I'm learning bison/yacc (and reviewing some c as well) and trying to build a json parser as simple test project.

Using the terminology found on http://www.json.org/ I have a struct pair that represents a string/value pair and a struct object representing an object that has a members field that contains basically a pointer to a linked list of pairs.

I have a simple c function (create_pair) that returns a new pair. I noticed a weird behaviour that I'm not able to explain:

  • If I call such function from the "main" and I print the memory address of returned structs their address is always different.
  • If I call the very same function inside a bison "action" I see that my function returns a pointer that happens to reside always on the very same memory address.

Does this make any sense?

Details/Code follow:

here's the code (the link, contains a list of 4 pastebin links pointing to the four different files included in the "project"):

you can compile and run it with:

lex t.l
yacc -d t.y
cc y.tab.c lex.yy.c t.c
./a.out

If you launch the code and run it with the following input:

{ "firstName": "A", "lastName": "B" }

you'll see that:

1) the code executed in "main" (check file t.y), creates four different pair objects, I then print their memory address and the output is something like (notice different addresses):

p 0x7fff52476be8 //(<-memory address for pair p)
print pair: P, Hellov
q 0x7fff52476bc8 //(<-memory address for pair q)
print pair: Q, Hellox

2) as soon as I paste the json sample above we hit the "pair" rule twice, the first time for "firstName": "A", the second time for "lastName": "B", I create a new pair in both cases and print the memory address, and they are the same:

Creating pair 0x7fff52475c88
print pair: firstName, A
Creating pair 0x7fff52475c88
print pair: lastName, B

Why does this happen?

2
cpointersbisonyacc

2 Answers

2
votes

You should not care what the address of a pair is. It is irrelevant to the work being performed with them, and the addresses you are seeing are incidental and without consequence.

Your function create_pair does not return a pointer. It is declared with pair create_pair(…), so it returns a pair, by value.

In main, you define pair p = create_pair(l, v);. This creates an automatic object p, usually by setting aside space for it on the stack. Then it calls create_pair. The value returned by create_pair is copied into p. Later, when you print &p, you are printing the address of p, not an address that create_pair returned.

Similarly, when you define pair q = create_pair(l, x);, you create another object, q. Because the lifetime of this object overlaps the lifetime of p, they must be in different places, so they have different addresses. When you print &q, you see this different address.

Next, consider the code you placed in the Bison rule, pair p = create_pair($<u_string>1, $<u_value>3);. Bison executes this code when it is processing a rule. It creates an automatic object, and you print its address. Then execution leaves the scope of this code, and Bison undoubtedly goes on to do other things, and it exits the processing it is currently doing. The lifetimes of automatic objects end, and the data that was on the stack is popped. Later, Bison comes back to this rule. At that point, simply because computers are mechanical in operation, the stack pointer has the same address it did before. So, when a new p is created, it happens to be in the same place as the old p. Unlike p and q, which had to be in different places because they existed at the same time, this old p and new p exist only at different times, so they may be in the same place.

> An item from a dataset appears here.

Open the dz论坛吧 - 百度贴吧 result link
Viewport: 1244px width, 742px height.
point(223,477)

This will not necessarily always happen. If your grammar is more complicated, Bison might have other things in the stack at one time and not another (or perhaps not; the parsing machine Bison produces might not act that way; I do not know offhand). Or if you have the same code in another rule, the stack might be different when that rule is processed.

0
votes

So, what you are seeing is the address of a stack variable changing. Which is perfectly normal. If they all had the same address, you'd get the one value overwrite the other, which wouldn't be very useful.

Edit: When you call a function (from the same caller function, e.g. main), the address of a stack variable is always the same - since the stack started out being the same when the call is made [typically - of course, sometimes compilers do funny things with the stack, so it's not 100% guaranteed]

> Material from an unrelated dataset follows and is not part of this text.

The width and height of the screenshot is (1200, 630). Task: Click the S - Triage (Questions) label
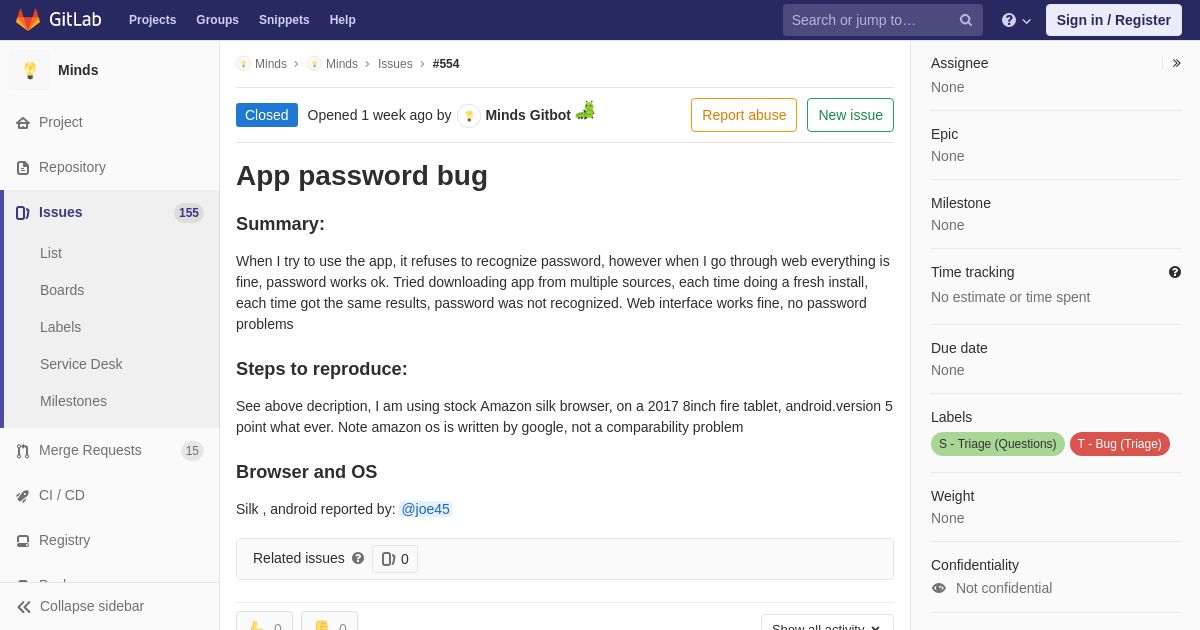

Edit2: To clarify, if the calls are the same CHAIN of calls, e.g. calling function A from function B from function C, then the stack is OFTEN the same in A, no matter where in B or C the call is made. Of course, if we call function A from function D from function C, then all bets are off as to the address of local variables in A [well, it's most likely fairly similar, but if function D has some huge local variables, it could be very different]. And the caveat that this is TYPICAL still applies. Compilers may well leave the cleanup of the stack "until it's got enough to bother", rather than cleaning up every single call, which means three calls to function A may accumulate some "garbage" on the stack, which doesn't get cleaned up until later.

I'm a little confused as to why you think it should be different from this?